Hacer política en una plaza no requiere tecnología, sino vivencias y proximidad, pero hacer política en la era de internet exige, además de las relaciones con sus semejantes, mantener unas relaciones contractuales privadas con quien nos surte de ordenadores, software, conexiones y escenarios. Si en épocas anteriores las acciones políticas suponían una relación jurídica entre el Estado y el ciudadano, ahora se encuentran enmarcadas dentro de relaciones contractuales privadas de adhesión, denominadas así porque uno de los contratantes no puede negociarlas sino que se tiene que limitar a aceptarlas o no. Ahora, con el marco tecnológico actual, ya no es sólo con el Estado con quien podemos tener un conflicto en el ejercicio de nuestros derechos fundamentales sino que son las empresas privadas quienes nos posibilitan o impiden su eficacia.
Pero no queda aquí lo interesante. El Consejo General del Poder Judicial, esto es, uno de los tres poderes de nuestro Estado, tiene cuenta en Twitter. También la tienen el Cuerpo Nacional de Policía de España y la Secretaría de Estado de Comunicación del Ministerio de la Presidencia bajo el nombre de usuario La Moncloa. Lo que se desconoce es qué ley contempla la autorización para que se sometan mediante un click a los términos y condiciones legales de webs pertenecientes a empresas extranjeras, que se rigen bajo las leyes y en la jurisdicción de la nacionalidad de tales empresas. Que se someta a tales términos y condiciones un ciudadano es explicable, pero que sin ninguna autorización legal lo haga nada menos que el poder judicial de un país, su cuerpo de policía o el representante del presidente de gobierno, implica que el problema no es sólo de ejercicio de derechos fundamentales sino también de potestades soberanas, sin perjuicio de la falta de reflexión que tales órganos públicos han demostrado.

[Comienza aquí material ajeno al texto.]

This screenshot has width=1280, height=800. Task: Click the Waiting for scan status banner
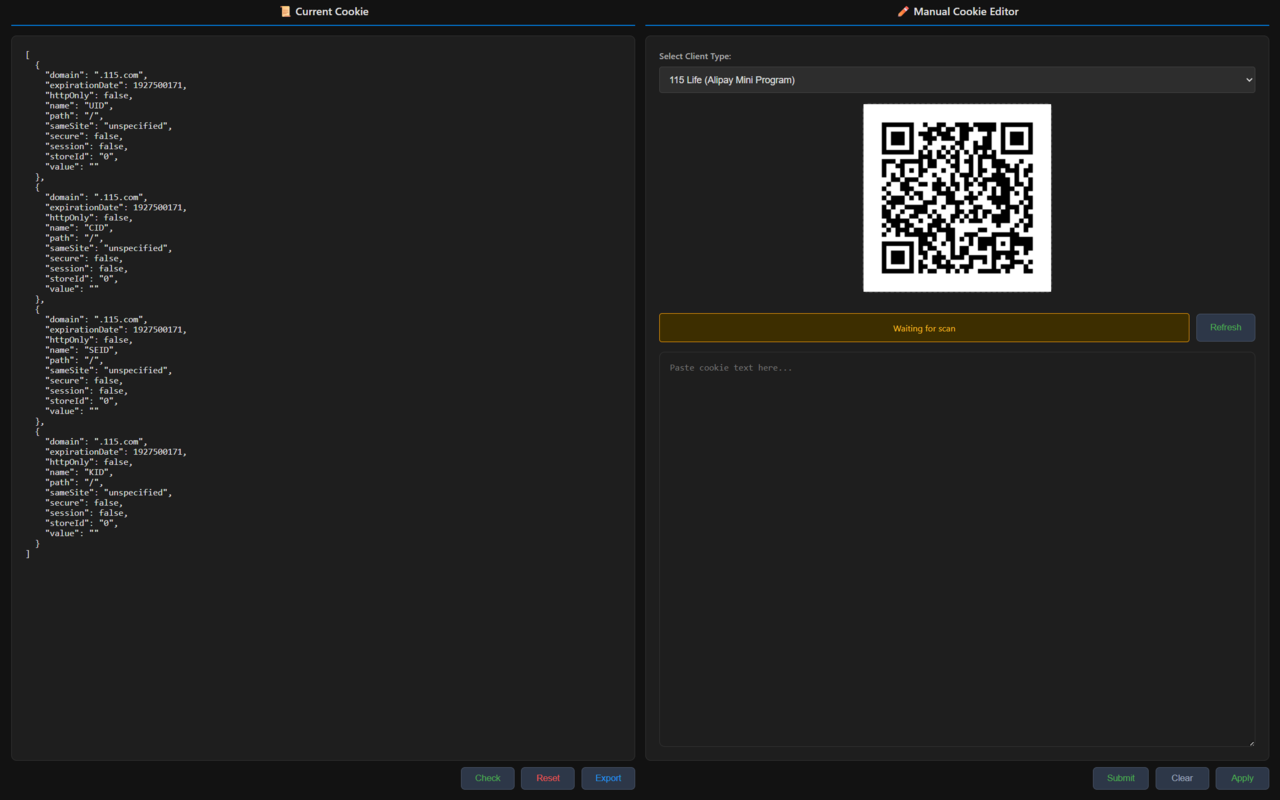coord(923,327)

No se trata, por tanto, de saber cómo utilizar unos gadgets o de asistir joviales al regalo de iPads a nuestros parlamentarios, sino de analizar cómo la tecnología está afectando a nuestros derechos fundamentales y al ejercicio de competencias soberanas. Y este análisis no se puede hacer sólo desde la tecnología, sino que ha de hacerse necesariamente también desde otras ramas del conocimiento que se integran en las Humanidades. Disciplinas tales como los estudios filosóficos sobre Ciencia, Tecnología y Sociedad, de Derecho Constitucional o de Filosofía del Derecho, se están revelando esenciales para poder reflexionar sobre las dos preguntas que hemos de hacernos cuando planteamos cuestiones de democracia: cuáles son los valores que como sociedad hemos de considerar sagrados y cómo nos organizamos para convivir en el espacio marcado por esos valores.
Porque ni Apple ni Telefónica ni la documentación técnica sobre el protocolo HTTP nos pueden dar una contestación adecuada a estas dos preguntas, que sólo pueden responderse desde el conocimiento del homo faber y el necesario estudio de lo que nos humaniza.